START Dataset extract

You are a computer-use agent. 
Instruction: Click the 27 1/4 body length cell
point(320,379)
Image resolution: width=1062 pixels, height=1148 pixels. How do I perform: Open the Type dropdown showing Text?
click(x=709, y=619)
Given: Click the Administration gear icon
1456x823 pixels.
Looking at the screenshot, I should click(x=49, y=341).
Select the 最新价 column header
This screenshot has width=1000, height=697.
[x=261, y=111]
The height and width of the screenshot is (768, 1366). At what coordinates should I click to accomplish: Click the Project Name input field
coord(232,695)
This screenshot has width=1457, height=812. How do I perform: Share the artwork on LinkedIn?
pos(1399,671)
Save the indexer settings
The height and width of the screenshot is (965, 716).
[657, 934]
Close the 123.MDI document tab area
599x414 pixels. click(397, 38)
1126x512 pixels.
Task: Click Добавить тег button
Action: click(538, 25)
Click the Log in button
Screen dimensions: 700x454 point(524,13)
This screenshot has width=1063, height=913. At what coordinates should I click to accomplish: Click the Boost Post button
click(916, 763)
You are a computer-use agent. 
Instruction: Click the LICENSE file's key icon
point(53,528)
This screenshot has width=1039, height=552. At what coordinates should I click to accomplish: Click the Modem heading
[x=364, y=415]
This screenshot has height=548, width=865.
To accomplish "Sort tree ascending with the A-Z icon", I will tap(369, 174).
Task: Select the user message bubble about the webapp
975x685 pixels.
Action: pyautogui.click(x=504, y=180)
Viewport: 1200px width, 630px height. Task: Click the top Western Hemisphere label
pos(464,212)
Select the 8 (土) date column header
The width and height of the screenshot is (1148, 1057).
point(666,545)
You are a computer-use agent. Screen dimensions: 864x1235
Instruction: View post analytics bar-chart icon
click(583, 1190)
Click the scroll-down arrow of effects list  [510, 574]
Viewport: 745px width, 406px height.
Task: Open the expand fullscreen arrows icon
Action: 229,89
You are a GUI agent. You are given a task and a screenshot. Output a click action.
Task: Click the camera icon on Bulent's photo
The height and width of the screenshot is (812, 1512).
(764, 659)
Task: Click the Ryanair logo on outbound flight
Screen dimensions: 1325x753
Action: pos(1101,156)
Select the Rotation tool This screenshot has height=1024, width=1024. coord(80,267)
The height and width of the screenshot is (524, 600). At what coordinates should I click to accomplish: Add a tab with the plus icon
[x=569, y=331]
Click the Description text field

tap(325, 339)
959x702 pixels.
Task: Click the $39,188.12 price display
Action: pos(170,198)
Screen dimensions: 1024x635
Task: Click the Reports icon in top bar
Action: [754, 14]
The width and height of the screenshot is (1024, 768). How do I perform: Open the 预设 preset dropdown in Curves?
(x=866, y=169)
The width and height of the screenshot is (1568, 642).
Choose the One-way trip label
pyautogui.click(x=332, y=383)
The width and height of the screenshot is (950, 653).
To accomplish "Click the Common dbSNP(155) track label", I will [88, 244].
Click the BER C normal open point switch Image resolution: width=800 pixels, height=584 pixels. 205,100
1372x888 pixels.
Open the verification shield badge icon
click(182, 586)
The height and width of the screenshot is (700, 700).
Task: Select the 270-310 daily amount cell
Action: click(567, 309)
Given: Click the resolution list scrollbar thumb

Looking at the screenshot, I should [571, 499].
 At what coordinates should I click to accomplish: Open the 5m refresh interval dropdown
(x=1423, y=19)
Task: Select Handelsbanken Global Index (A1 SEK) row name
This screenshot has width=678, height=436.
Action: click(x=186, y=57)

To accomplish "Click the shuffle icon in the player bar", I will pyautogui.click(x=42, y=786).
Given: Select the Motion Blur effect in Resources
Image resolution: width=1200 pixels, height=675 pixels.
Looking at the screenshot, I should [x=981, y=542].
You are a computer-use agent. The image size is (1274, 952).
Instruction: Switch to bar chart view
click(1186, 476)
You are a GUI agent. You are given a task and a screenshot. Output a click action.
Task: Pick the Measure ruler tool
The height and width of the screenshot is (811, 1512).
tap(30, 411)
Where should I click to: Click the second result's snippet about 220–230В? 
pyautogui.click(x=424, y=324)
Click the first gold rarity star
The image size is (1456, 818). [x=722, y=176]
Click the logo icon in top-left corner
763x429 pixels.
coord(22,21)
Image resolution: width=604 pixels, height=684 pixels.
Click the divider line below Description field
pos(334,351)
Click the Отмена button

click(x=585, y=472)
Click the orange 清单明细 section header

END Dataset extract

Required action: Search the entries for the word "will". Copy every line where it occurs.

Result:
To accomplish "Sort tree ascending with the A-Z icon", I will tap(369, 174).
To accomplish "Click the Common dbSNP(155) track label", I will [88, 244].
To accomplish "Click the shuffle icon in the player bar", I will pyautogui.click(x=42, y=786).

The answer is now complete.